Alis resta là, immobile, détaillant les différentes gerbes sèches, les fioles et pots contenant élixirs et onguents répertoriés dans un ordre précis selon leurs vertus curatives. Elle n’arrivait pas à détourner les yeux qu’elle tentait désespérément de garder secs et se répétait, comme une litanie, leurs différentes propriétés pour éviter de penser qu’elle allait devoir s’en séparer. En effet, malgré la promesse d’Arnaud de la laisser continuer son activité de guérisseuse, Josselin, son père, chez qui ils avaient élu domicile en attendant d’avoir leur propre masure, lui avait strictement interdit d’exercer sous son toit.

Josselin le charretier n’avait pas osé la traiter ouvertement de sorcière, mais son regard empreint d’un profond dégoût l’avait vite renseignée sur son état d’esprit. Il avait eu beaucoup de mal à accepter le choix de son fils quant à cette union et il le faisait payer à sa nouvelle bru.

Ne l’ayant jamais apprécié, Alis n’était guère étonnée de sa réaction, mais aurait aimé plus de soutien de la part de son époux - comme cela lui faisait bizarre et presque insensé de considérer Arnaud comme tel ! - mais celui-ci s’était contenté de hausser les épaules en lui rétorquant que tout changerait lorsqu’ils auraient leur propre foyer. Seulement voilà, la construction de leur masure ne débuterait qu’aux beaux jours, soit encore quatre longs mois à attendre !

Il allait donc falloir qu’elle prenne son mal en patience - Dieu que cela allait être dur ! - mais surtout apprendre à faire des concessions. Et ça, Alis ne le savait que trop bien, ce n’était pas son fort.

- Ne t’inquiète pas, ma fille, ta mère veillera sur tes simples comme sur les siennes. Cette maison sera toujours la tienne. Tu pourras y revenir aussi souvent que tu le voudras.

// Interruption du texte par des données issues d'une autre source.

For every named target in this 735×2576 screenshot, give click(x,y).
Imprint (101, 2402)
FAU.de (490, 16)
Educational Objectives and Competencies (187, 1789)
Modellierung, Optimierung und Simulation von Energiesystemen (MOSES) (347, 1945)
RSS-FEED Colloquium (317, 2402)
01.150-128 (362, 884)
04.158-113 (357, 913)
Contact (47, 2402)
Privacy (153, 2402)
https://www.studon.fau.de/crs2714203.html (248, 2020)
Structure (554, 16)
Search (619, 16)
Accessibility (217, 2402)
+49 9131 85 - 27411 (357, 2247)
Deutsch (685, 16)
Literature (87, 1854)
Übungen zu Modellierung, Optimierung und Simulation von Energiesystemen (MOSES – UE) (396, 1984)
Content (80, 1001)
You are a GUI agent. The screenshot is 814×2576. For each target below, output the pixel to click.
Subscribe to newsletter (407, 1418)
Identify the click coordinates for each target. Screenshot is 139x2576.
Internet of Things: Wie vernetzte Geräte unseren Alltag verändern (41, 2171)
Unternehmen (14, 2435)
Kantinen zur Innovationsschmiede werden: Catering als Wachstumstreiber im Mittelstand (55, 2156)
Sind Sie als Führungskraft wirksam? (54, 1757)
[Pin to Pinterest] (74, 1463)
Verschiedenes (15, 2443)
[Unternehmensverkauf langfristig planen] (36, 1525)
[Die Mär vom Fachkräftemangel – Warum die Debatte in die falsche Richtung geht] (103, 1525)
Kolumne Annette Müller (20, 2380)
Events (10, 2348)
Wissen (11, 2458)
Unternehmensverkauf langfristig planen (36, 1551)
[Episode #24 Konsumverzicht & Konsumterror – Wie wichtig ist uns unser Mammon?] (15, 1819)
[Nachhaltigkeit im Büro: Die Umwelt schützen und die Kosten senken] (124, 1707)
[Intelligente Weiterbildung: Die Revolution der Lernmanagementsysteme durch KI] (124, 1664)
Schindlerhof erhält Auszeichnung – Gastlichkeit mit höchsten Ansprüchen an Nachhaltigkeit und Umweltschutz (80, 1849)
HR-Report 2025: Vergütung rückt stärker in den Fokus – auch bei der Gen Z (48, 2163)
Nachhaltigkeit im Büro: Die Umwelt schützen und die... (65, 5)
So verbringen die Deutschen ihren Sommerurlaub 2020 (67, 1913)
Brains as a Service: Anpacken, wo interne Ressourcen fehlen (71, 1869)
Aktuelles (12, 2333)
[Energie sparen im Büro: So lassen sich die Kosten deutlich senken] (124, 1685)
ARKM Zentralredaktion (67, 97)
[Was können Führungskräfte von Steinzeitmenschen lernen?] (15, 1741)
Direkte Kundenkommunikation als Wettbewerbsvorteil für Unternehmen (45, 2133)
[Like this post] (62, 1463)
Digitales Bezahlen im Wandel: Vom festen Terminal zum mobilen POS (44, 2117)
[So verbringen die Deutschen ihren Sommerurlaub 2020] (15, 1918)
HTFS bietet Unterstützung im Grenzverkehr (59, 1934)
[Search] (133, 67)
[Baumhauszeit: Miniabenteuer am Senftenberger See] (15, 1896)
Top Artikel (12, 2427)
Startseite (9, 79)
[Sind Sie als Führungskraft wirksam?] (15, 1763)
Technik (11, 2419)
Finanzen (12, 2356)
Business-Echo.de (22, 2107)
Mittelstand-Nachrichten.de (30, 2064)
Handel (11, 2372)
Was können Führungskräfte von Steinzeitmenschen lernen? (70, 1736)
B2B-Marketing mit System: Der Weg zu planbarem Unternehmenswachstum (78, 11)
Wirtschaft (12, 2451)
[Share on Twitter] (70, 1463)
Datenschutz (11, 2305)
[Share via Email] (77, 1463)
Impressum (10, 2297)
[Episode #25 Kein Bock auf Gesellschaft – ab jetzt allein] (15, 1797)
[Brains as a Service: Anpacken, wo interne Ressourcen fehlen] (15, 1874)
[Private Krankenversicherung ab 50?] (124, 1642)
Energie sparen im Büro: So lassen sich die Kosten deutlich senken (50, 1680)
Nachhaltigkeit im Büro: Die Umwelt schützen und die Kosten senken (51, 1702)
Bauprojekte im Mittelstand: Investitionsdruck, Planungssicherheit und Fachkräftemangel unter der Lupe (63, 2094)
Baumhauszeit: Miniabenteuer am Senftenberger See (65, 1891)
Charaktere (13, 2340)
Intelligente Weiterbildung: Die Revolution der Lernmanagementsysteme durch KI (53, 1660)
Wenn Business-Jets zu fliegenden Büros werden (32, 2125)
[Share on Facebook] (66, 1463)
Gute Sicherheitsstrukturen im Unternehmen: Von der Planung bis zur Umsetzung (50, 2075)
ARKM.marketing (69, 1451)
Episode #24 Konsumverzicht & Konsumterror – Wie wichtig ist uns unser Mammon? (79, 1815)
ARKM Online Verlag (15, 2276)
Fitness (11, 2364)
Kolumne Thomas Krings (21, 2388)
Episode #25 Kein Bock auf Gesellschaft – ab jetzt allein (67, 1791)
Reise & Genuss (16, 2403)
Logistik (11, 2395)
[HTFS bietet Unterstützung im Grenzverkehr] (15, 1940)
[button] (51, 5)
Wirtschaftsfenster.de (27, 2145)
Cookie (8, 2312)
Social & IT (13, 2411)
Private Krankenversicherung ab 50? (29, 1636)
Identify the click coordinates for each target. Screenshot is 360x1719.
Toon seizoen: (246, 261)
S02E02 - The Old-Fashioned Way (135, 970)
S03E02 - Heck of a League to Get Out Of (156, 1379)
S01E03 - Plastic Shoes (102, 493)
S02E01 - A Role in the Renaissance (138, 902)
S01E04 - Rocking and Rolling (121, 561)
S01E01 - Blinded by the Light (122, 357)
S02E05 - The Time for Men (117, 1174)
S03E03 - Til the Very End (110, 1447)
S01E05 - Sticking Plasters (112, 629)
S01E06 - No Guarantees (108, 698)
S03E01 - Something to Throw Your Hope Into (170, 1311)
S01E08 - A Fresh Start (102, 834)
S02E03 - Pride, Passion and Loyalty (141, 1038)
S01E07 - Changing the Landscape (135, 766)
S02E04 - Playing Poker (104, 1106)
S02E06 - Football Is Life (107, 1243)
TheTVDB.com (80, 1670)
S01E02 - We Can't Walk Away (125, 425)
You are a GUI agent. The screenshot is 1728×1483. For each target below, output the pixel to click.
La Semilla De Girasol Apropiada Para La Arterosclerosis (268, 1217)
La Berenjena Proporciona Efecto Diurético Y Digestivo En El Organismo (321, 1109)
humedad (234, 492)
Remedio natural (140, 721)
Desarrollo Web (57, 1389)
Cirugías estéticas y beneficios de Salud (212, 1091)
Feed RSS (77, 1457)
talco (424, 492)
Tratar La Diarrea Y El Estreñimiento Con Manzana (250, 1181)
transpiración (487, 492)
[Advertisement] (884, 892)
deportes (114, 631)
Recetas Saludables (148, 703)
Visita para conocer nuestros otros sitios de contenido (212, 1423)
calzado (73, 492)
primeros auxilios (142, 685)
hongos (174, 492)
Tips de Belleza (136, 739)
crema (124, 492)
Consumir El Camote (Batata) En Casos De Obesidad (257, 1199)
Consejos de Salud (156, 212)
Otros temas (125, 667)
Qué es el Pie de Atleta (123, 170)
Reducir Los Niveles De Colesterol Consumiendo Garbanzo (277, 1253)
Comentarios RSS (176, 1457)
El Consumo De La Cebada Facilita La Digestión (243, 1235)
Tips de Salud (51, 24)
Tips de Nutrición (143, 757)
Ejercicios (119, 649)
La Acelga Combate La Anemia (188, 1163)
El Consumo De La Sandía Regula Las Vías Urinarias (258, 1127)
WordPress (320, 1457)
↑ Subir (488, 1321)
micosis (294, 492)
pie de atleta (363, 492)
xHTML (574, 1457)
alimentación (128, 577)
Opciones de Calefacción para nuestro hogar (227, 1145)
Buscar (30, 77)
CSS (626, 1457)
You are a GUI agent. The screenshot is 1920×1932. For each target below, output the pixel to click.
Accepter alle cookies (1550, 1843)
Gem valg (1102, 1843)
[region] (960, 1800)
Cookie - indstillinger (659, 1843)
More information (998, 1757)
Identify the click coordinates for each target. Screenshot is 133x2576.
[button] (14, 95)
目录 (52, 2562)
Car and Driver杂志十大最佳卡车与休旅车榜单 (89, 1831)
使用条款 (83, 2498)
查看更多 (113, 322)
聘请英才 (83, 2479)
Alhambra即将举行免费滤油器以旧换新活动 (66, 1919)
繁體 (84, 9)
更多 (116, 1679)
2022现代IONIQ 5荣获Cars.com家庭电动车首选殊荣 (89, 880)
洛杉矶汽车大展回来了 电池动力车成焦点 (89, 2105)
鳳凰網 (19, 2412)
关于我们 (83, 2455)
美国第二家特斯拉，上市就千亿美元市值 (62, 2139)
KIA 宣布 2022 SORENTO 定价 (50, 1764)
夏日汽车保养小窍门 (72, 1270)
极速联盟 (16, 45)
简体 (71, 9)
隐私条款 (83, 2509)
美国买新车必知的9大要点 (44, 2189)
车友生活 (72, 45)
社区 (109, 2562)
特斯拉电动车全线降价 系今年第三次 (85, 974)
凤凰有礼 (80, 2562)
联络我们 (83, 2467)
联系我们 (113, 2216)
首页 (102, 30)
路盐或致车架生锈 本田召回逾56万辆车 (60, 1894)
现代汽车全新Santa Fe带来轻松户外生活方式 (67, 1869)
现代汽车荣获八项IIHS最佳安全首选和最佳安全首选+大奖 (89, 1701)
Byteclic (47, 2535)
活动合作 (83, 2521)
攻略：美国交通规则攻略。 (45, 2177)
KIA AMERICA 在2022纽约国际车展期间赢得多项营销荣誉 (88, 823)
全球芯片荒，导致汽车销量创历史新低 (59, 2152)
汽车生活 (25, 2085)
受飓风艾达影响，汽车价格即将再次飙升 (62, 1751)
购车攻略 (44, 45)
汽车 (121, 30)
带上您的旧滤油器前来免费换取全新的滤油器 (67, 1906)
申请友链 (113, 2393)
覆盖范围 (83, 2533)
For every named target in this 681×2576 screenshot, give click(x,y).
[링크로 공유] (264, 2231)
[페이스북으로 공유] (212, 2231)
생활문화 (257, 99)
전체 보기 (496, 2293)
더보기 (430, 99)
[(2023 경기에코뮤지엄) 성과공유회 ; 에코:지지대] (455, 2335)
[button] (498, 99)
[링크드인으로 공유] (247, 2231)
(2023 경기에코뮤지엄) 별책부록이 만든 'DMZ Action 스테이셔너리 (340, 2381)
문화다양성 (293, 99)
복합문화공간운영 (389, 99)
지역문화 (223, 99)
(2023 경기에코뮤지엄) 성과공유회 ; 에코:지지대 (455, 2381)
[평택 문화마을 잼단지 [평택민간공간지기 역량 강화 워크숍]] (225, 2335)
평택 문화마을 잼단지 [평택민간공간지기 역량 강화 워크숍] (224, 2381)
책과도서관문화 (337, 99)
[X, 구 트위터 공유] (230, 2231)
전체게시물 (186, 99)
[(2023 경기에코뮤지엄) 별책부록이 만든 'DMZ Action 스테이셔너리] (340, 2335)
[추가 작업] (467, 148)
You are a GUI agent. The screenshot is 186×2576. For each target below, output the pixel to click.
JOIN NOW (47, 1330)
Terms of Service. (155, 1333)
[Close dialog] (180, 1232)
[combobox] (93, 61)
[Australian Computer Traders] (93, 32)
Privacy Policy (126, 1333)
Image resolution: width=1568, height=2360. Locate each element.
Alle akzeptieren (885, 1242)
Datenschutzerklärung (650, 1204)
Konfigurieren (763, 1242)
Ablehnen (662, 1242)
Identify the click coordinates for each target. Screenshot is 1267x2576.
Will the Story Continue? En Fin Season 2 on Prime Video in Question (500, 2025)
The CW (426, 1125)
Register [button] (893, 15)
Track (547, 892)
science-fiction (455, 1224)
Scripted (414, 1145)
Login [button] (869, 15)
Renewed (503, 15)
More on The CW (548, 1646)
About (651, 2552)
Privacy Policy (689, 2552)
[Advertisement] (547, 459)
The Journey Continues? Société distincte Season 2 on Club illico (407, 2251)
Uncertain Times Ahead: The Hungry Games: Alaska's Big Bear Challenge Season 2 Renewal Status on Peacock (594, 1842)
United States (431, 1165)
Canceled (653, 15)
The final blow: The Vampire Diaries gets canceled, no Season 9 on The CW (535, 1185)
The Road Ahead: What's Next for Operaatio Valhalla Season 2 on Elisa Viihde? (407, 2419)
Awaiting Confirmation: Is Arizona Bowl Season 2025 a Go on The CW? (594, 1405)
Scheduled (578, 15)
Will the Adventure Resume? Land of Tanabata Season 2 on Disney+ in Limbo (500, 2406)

Alis sortit de sa rêverie et se retourna pour considérer son père avec un pauvre sourire :

- Je sais, papa… C’est vrai que je ne suis pas très loin, le village n’est qu’à quelques toises et nous aurons de nombreuses occasions de nous y croiser.

La jeune serve tenta d’adopter un ton léger, mais le cœur n’y était pas et cela sonnait faux. Gauvin n’était pas dupe et continua sur le même mode pour éviter de sombrer dans le pathétique :

- Mais, j’y songe bien ! Tout comme j’espère que ma fille n’hésitera pas à venir nous voir en cas de problème… ou même sans problème d’ailleurs.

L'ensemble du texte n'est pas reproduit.